◆ Prompt: Once the images are set aside, print the remaining lines below exactly.

--- START ---

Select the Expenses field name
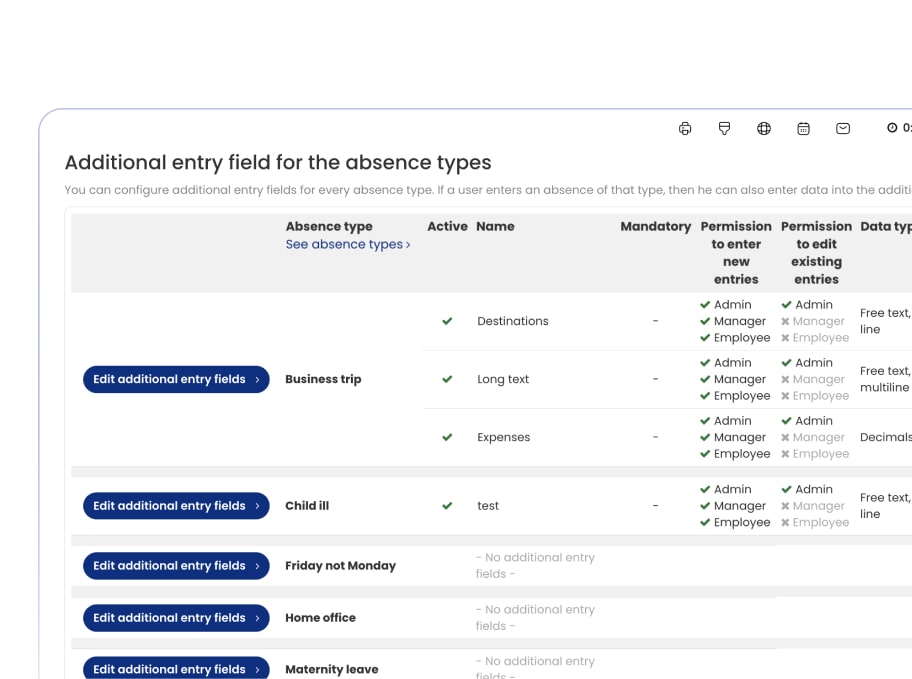 [503, 437]
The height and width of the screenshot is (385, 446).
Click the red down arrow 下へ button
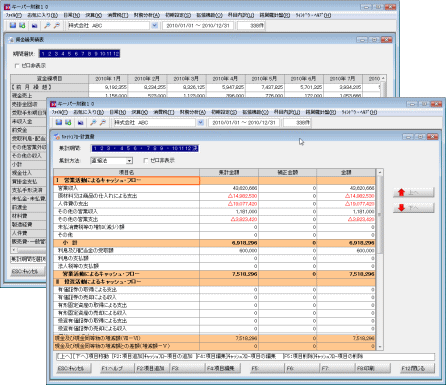click(414, 208)
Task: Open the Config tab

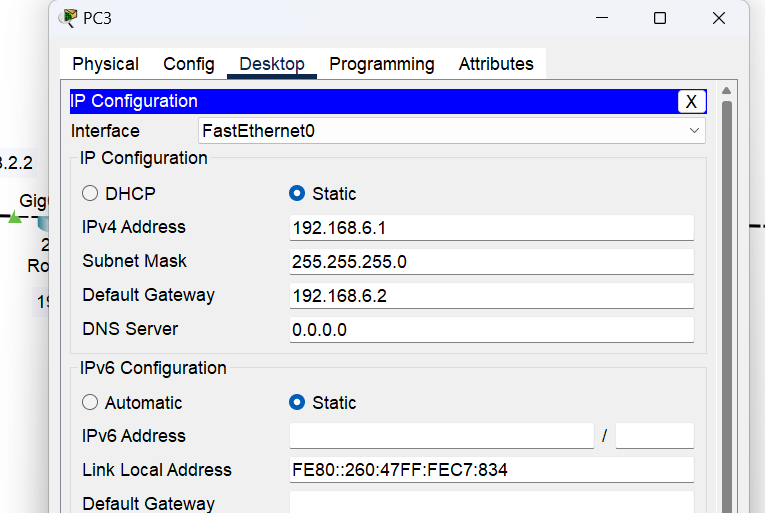Action: (189, 64)
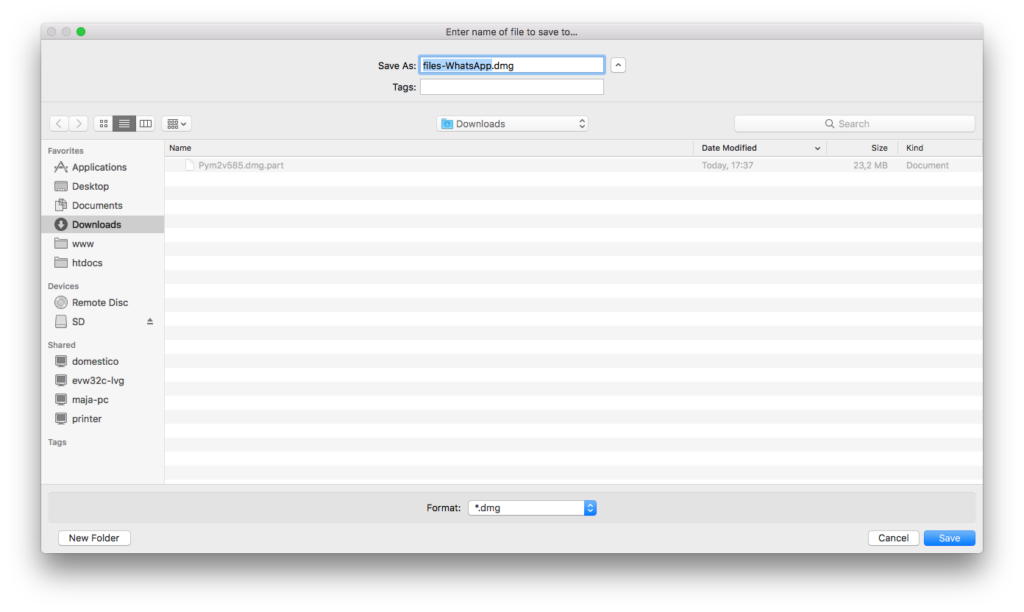Create a New Folder
Screen dimensions: 1024x612
[94, 538]
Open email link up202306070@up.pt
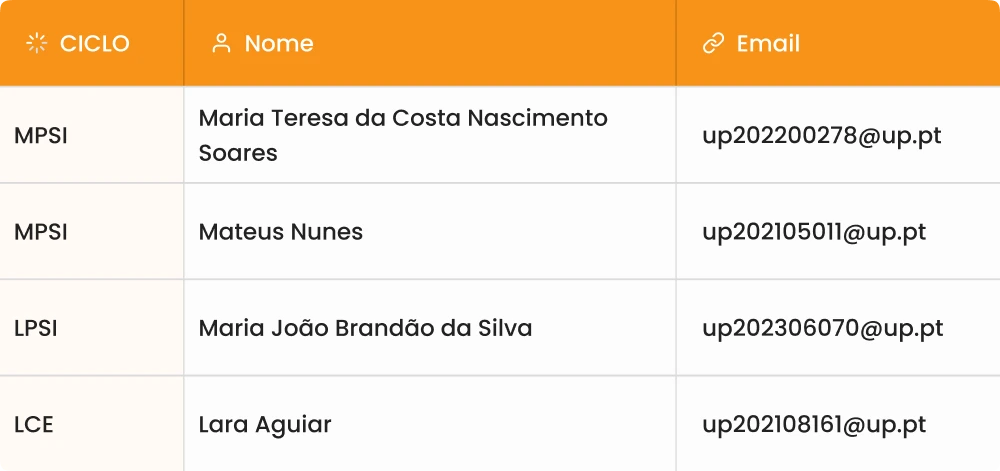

--- END ---

◆ Answer section:
Select the Expenses field name
 [503, 437]
The height and width of the screenshot is (385, 446).
Click the red down arrow 下へ button
click(414, 208)
Task: Open the Config tab

Action: (189, 64)
Create a New Folder
Screen dimensions: 1024x612
[94, 538]
Open email link up202306070@up.pt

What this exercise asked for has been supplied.